Search code examples
rcopy-pastefile-manipulation

Copying specific files from multiple sub-directories into a single folder in R


Assuming I have 3 folders with a large number of files in each, I want to select only a few files from each sub-directory and paste only those files into a new folder. Let's call the 3 folders:

  • desktop/dir/sub_11s_gi01_ab
  • desktop/dir/sub_11f_gi01_b
  • desktop/dir/sub_12s_gi02_ms

The files that need to be copied have the extension ".wang.tax.sum"

All of the other files cannot be copied and then deleted because it would take days.

From other questions, I can combine all the files into a list and copy all of them but I don't know how to copy only the files that end with .wang.tax.sum
I can use the grep function to get a list of the files that I want to transfer, but not sure how to copy that list of files in their sub-directories to a new folder. Here's what I have so far, that does not work.

parent.folder <- "C:/Desktop/dir"
my_dirs <- list.files(path = parent.folder, full.names = T, recursive = T, include.dirs = T)

##this does not work##
a <- grep("wang.tax.sum",my_dirs)
my_dirs <- my_dirs[a]

files <- sapply(my_dirs, list.files, full.names = T)

dir.create("taxsum", recursive = T)

for(file in files) {
  file.copy(file, "taxsum")
}

I know that the grep is not working here, but I'm not sure how to create a function that only selects the files I want and copy them to a single folder. I have roughly 50 sub-folders in total each having about 1gb of data, so again, copying all the data and then deleting what I don't want is not an option. Any help is greatly appreciated


Solution

  • parent.folder <- "C:/Desktop/dir"
    files <- list.files(path = parent.folder, full.names = T, recursive = T, include.dirs = T)
    

    After this you need to select the relevant files:

    files <- files[grep("wang\\.tax\\.sum", files)]
    

    (Notice double-escapes before dots: \\. - dot has a special meaning for grep.)

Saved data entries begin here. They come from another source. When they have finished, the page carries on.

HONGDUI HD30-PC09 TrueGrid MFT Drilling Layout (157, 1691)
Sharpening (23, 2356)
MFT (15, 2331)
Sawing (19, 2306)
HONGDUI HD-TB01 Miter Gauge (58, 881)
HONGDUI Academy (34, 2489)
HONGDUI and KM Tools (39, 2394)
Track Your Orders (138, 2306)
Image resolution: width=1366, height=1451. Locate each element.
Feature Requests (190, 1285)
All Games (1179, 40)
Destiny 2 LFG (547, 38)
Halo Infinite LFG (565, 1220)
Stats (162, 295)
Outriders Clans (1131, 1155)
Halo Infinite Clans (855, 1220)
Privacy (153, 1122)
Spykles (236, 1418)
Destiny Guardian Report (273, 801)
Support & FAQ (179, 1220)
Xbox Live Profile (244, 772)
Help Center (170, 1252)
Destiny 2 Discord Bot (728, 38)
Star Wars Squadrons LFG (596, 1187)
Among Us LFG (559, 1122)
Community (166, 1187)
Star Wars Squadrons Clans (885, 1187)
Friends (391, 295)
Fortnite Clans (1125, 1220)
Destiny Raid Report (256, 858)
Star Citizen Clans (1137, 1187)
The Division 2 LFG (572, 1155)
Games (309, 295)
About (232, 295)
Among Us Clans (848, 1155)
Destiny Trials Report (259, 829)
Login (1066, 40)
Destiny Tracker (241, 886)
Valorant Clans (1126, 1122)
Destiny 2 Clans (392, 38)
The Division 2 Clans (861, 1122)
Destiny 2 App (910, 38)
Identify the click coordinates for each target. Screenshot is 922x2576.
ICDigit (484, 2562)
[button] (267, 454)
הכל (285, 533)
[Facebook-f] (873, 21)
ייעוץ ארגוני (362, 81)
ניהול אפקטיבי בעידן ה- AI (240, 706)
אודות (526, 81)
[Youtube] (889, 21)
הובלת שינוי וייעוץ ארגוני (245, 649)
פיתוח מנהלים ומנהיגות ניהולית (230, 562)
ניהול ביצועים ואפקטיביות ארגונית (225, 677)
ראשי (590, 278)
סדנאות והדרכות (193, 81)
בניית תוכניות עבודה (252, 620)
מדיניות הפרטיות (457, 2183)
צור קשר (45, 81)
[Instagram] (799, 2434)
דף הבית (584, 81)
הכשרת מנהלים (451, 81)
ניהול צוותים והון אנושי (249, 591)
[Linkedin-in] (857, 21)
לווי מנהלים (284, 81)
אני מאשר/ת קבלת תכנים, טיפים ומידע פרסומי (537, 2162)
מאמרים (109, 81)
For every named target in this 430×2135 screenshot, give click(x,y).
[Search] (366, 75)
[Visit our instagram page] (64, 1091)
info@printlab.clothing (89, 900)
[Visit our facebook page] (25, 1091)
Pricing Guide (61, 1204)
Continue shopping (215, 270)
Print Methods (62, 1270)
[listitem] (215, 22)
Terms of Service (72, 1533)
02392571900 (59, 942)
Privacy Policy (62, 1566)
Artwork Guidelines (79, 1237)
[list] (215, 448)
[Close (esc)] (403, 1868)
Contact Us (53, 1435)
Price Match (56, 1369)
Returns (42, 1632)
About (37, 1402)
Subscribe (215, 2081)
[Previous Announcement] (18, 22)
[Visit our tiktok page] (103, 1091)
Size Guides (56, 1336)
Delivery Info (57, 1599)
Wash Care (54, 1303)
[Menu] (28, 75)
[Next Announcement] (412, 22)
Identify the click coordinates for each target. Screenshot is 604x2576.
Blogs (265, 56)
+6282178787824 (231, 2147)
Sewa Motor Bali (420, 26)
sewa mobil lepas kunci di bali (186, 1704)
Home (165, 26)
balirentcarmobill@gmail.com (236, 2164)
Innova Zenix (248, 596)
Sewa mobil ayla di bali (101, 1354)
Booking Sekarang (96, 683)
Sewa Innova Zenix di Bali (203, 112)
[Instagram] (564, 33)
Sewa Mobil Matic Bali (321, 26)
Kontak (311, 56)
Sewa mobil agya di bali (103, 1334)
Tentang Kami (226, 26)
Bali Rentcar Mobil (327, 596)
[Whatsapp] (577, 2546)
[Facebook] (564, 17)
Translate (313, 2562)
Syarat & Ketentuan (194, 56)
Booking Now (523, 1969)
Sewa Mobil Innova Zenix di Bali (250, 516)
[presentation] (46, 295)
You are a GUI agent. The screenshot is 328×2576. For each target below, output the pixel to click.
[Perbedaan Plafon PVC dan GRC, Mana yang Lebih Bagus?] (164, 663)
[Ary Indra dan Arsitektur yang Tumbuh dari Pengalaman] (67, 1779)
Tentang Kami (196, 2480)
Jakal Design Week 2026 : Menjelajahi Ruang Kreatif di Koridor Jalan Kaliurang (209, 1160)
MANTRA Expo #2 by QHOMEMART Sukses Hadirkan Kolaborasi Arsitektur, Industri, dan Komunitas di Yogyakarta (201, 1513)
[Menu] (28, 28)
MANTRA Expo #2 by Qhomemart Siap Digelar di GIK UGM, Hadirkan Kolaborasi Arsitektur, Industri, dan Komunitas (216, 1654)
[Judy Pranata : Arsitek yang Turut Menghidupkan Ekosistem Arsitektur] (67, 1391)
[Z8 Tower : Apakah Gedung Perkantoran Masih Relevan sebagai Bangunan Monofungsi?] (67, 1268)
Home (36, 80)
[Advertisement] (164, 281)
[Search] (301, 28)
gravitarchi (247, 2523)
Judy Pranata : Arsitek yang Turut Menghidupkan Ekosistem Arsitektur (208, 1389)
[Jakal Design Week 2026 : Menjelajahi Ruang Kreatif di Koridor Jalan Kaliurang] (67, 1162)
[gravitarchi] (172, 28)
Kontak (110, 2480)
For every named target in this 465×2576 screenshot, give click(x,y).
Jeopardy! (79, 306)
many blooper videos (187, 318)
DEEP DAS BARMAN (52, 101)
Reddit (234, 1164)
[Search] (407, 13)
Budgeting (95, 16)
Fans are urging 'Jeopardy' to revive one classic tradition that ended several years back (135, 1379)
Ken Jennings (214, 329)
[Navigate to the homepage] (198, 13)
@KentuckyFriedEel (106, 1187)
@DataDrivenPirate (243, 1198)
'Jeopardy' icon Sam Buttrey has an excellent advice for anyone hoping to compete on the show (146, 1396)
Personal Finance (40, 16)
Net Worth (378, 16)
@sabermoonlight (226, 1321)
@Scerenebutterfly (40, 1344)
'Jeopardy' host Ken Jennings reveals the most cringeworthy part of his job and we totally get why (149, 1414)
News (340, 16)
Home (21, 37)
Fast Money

    Or you could do this with pattern argument to list.files in one step:

    files <- list.files(path = parent.folder, full.names = T, recursive = T, include.dirs = T, pattern = "wang\\.tax\\.sum")
    

    Creating new dir:

    dir.create("taxsum", recursive = T)
    

    Now you need to create new filenames:

    newnames <- paste0("taxsum/", gsub("/|:", "_", files))
    # replace "special" characters with underscore
    # so that your file names will be different and contain the 
    # original path
    
    # alternatively, if you know that file names will be different:
    newnames <- paste0("taxsum/", basename(files))
    

    And now you can use mapply to copy (the same can be done with for with a little extra effort):

    mapply(file.copy, from=files, to=newnames)